De borne of richtingbord van Michelin verwijst naar rechts over de Avenue Anatole France naar Meaux, 29 kilometer ten oosten van Aulnay-sous-Bois. Ook geeft het bord richting naar het vijf kilometer zuidelijk gelegen Livry-Gargan. De betonnen borne staat er niet meer. Dat geldt ook voor de boom die voor de kerk staat. Daarentegen is de boom rechts intussen een reus geworden. Het vreemde gebouw links voor de kerk is ook weg. Er staat een merkwaardige houten constructie op. De weg naar links is nu gesloten voor auto’s. De Place de l’Église is nu voetgangerszone. Het is hier nog het tijdperk van paard-en-wagen. Het is de sobere periode van de naoorlogse wederopbouw in Frankrijk. Op de achtergrond staat een Renault Monaquatre met een queue de pie (eksterstaart). Dit model Renault is in deze carrosserievorm alleen in 1935 gebouwd. Deze auto is ten tijde van de ansichtkaart dus al een youngtimer.

Het is het tijdperk van de economische reconstructie en herstructurering van de Franse auto-industrie, bekend geworden onder de naam Plan Pons. Dit illustreert ook de soberheid van het straatbeeld van Aulnay-sous-Bois. De naam verwijst naar de Franse ingenieur Paul-Marie Pons. Want tijdens de Tweede Wereldoorlog staat ook de Franse economie in het teken van de oorlogsindustrie. De Franse auto-industrie levert – met Louis Renault voorop – aan de Duitse oorlogsmachine. De ontwikkeling van de personenauto’s staat stil. Citroën heeft zelfs de prototypes van de Citroën 2CV verstopt in de buurt van Parijs voor de Duitsers.
Het Plan Pons dateert uit 1946 en is een variant op de planeconomie die we kennen van de Sovjet-Unie. De overheid schrijft voor wie wat mag produceren. Er is een gebrek aan grondstoffen. Citroën mag van de overheid met de Traction Avant de duurdere auto’s bouwen, Renault en Peugeot krijgen het middensegment toegewezen en tenslotte mag Simca en Panhard de goedkoopste auto’s bouwen. Renault is na de oorlog genationaliseerd en heeft sowieso geen eigen regie meer. Eenvoud en soberheid is troef, want staal staat op de bon. De overheid bepaald voortaan wie wat krijgt en wat zij daarmee mogen maken.

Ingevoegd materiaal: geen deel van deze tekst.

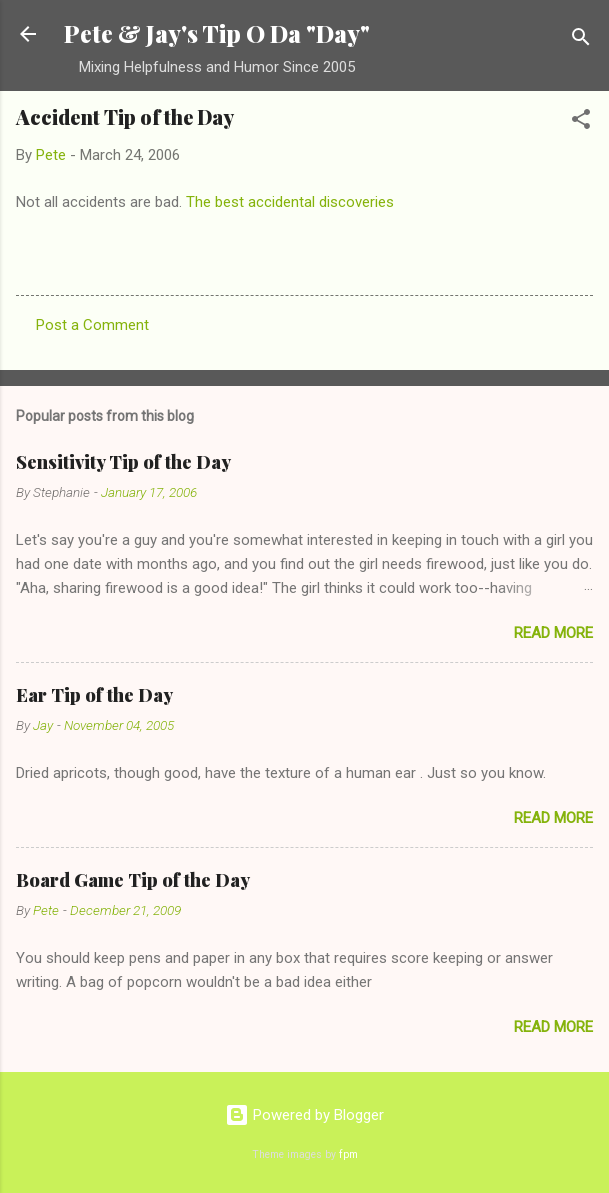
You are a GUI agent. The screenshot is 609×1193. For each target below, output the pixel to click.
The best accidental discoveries (290, 202)
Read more (553, 633)
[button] (581, 122)
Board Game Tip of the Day (133, 880)
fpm (348, 1154)
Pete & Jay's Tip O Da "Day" (217, 33)
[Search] (581, 40)
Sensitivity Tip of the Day (123, 462)
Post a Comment (92, 325)
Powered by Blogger (304, 1115)
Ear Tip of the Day (94, 695)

In die vroege naoorlogse periode komt de Renault 4CV op de markt, de eerste auto van de genationaliseerde Régie Nationale des Usines Renault. Het is de populairste Franse wagen van net na de oorlog. De auto wordt het symbool van de Franse industriële heropleving. Het concept is bedacht terwijl het rijk van Louis Renault onder de voogdij van de bezetter valt en de studie van en het onderzoek naar nieuwe auto’s verboden is. Niettemin wisselen twee ingenieurs van Renault, Fernand Picard en Edmond Serre, vanaf 1940 hun ideeën uit over hoe de auto er na de oorlog uit moet komen te zien: hij zal klein en zuinig zijn en naar het voorbeeld van de Volkswagen Kever komt de motor achterin. Hieronder wordt er eentje volgetankt met Azur-benzine in Aulnoye-Aymeries.


De fabrikanten van exclusieve automobielen zoals Salmson, Talbot, Delahaye en Delage krijgen niet of nauwelijks staal toegewezen voor de fabricage van luxe auto’s. Deze merken verdwijnen dan ook snel van het toneel. Dat is trouwens ook de verklaring waarom de Franse auto-industrie vandaag de dag geen exclusieve auto’s bouwt.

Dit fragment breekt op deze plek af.